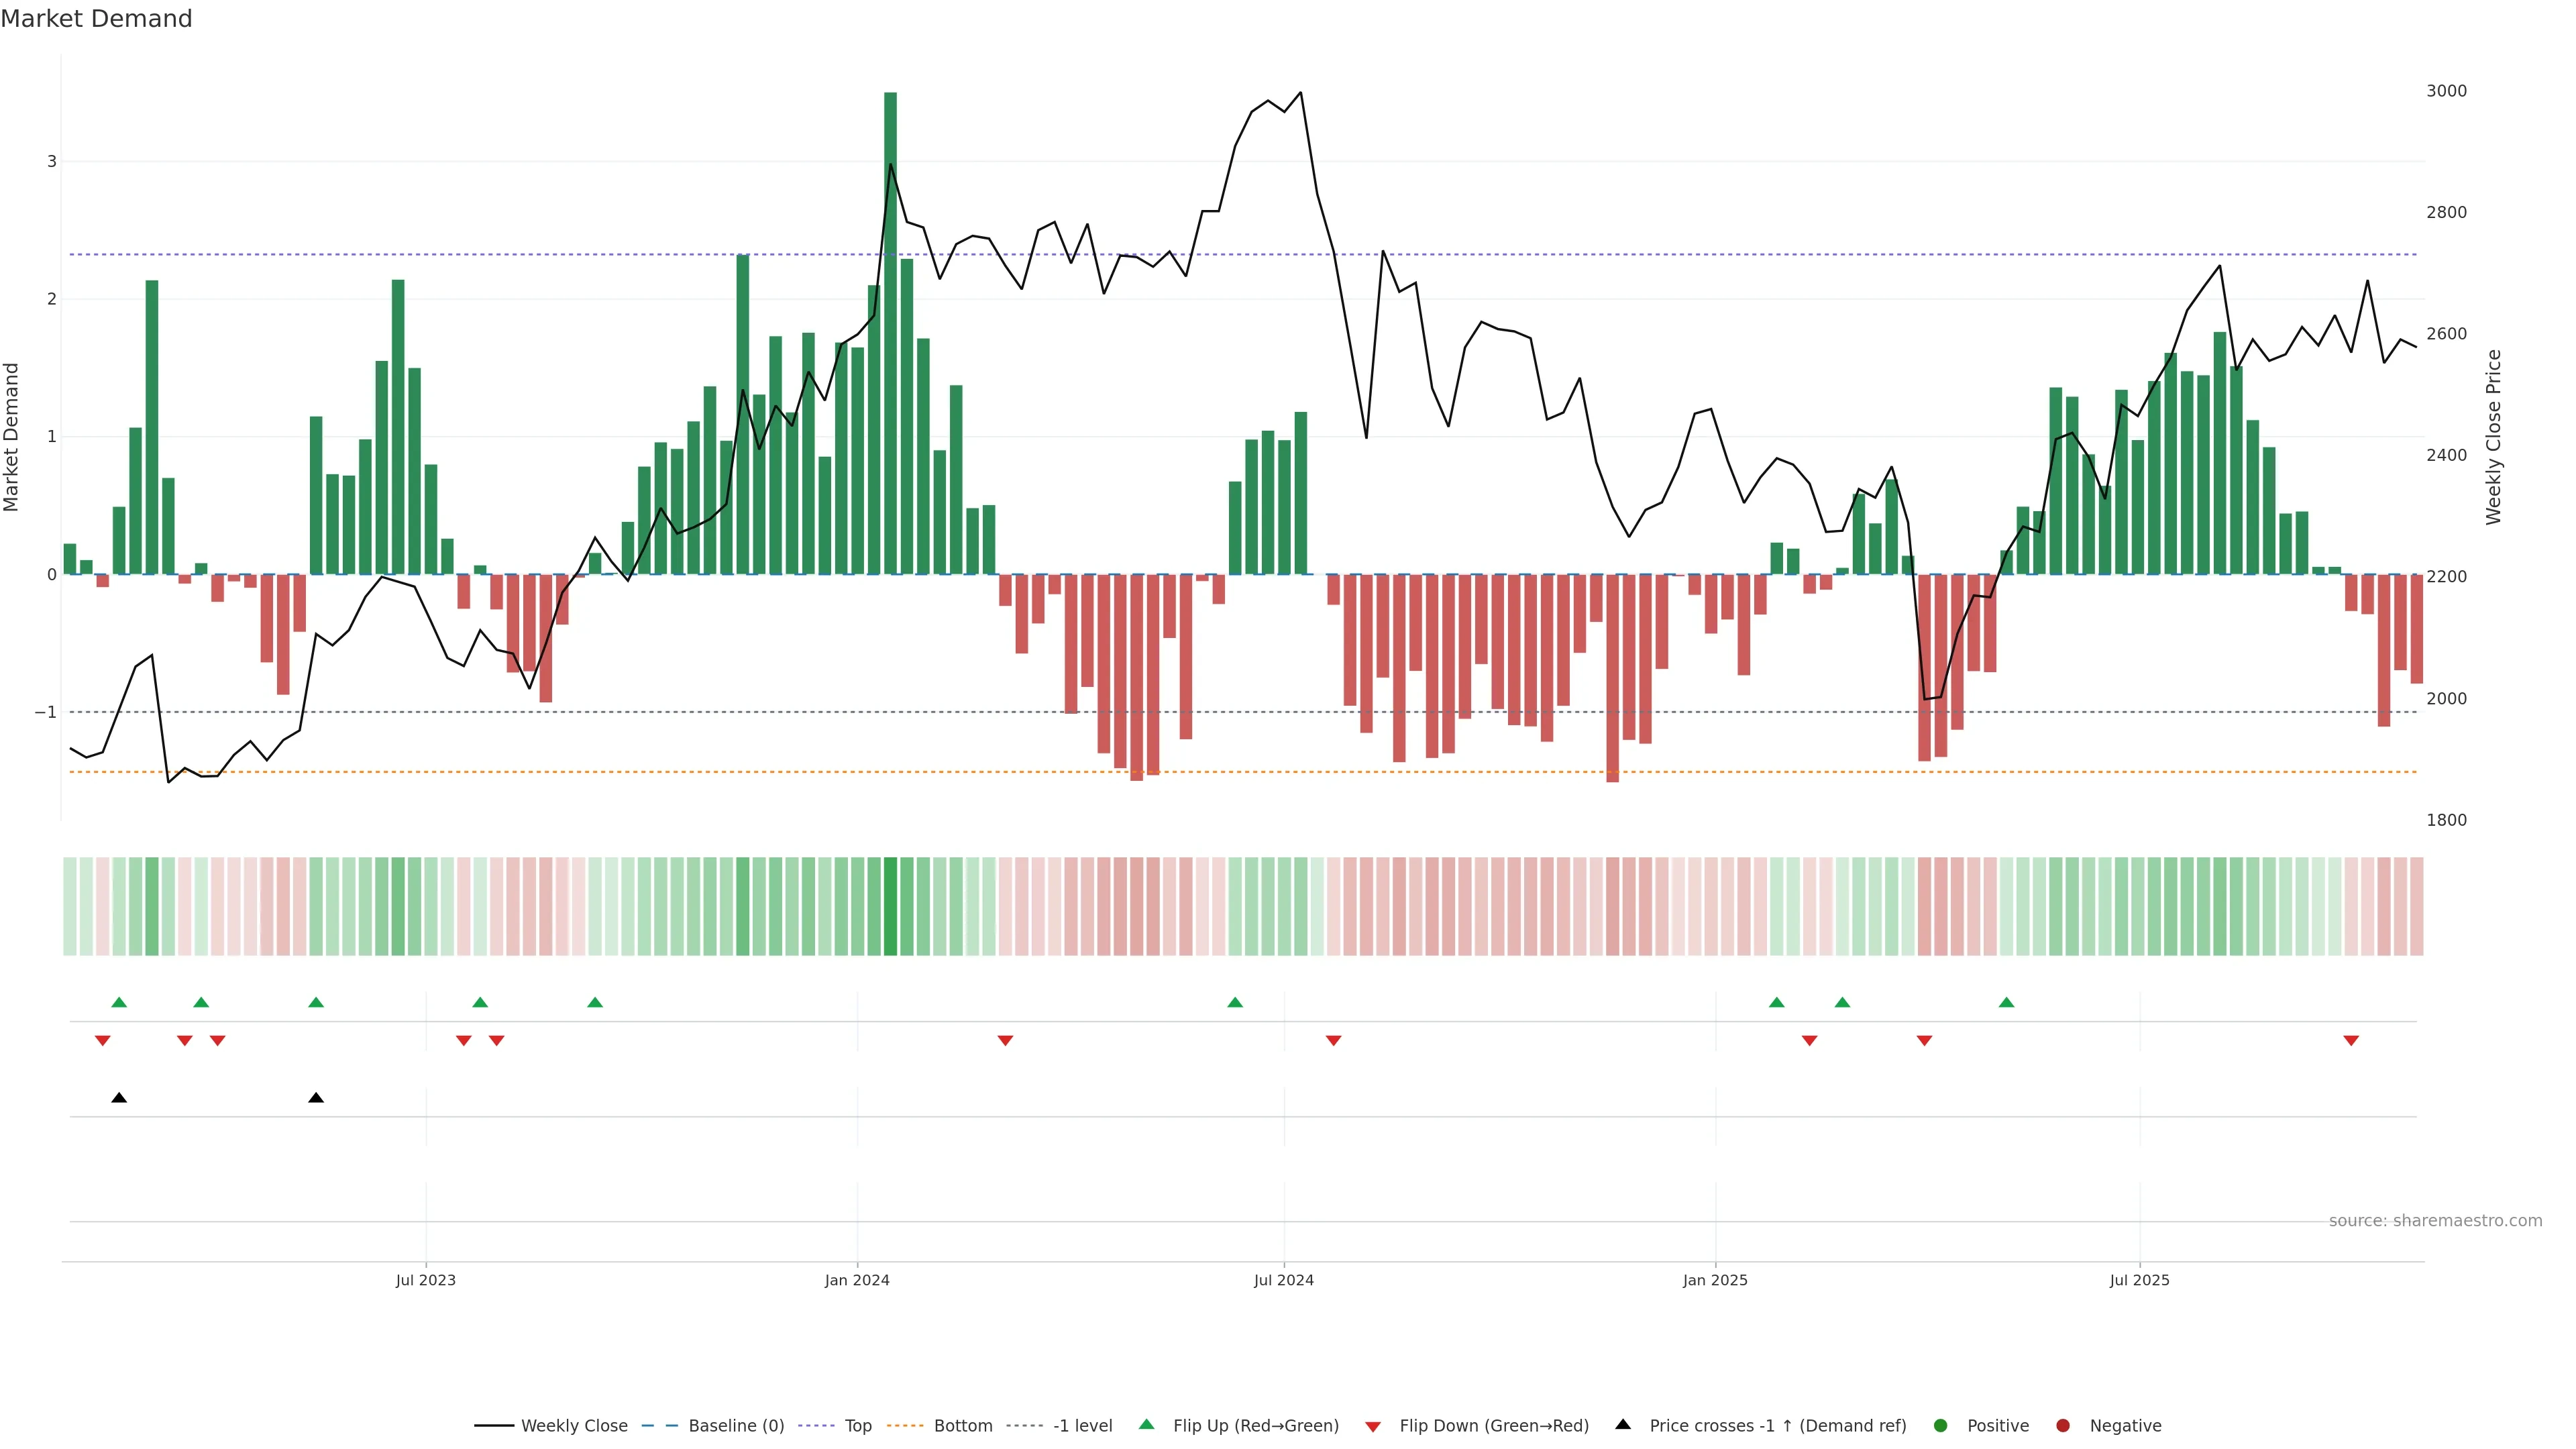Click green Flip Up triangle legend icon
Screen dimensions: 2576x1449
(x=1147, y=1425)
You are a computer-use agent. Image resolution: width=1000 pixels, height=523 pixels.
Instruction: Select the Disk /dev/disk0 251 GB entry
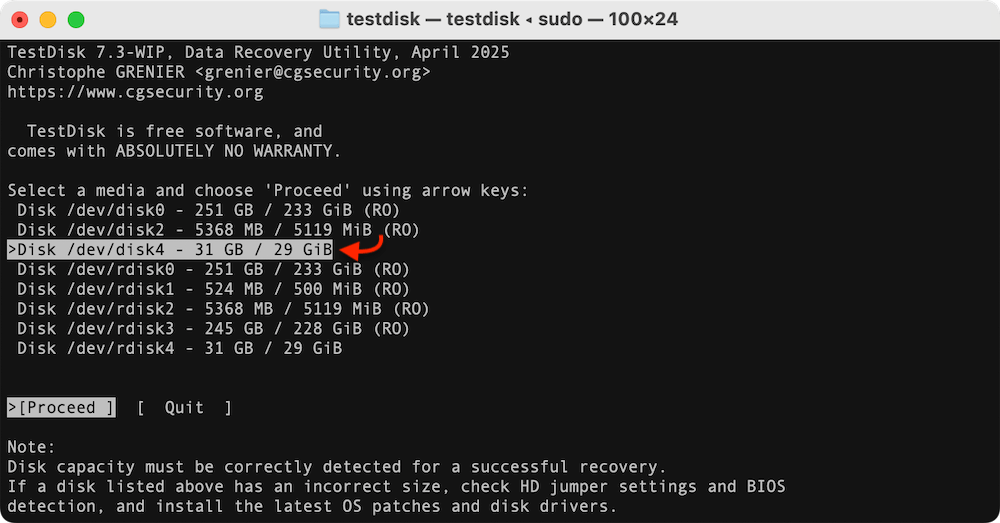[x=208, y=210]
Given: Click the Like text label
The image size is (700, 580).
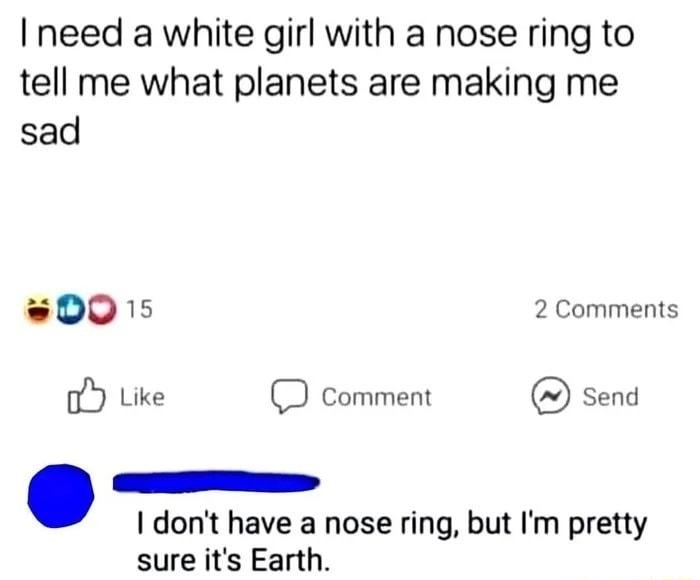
########
Format these records as a numbered list, one line per item, with blank lines left out. Leave the pictures out of the answer.

1. Click green Flip Up triangle legend icon
2. Screen dimensions: 2576x1449
3. (x=1147, y=1425)
4. You are a computer-use agent. Image resolution: width=1000 pixels, height=523 pixels.
5. Instruction: Select the Disk /dev/disk0 251 GB entry
6. [x=208, y=210]
7. Given: Click the Like text label
8. The image size is (700, 580).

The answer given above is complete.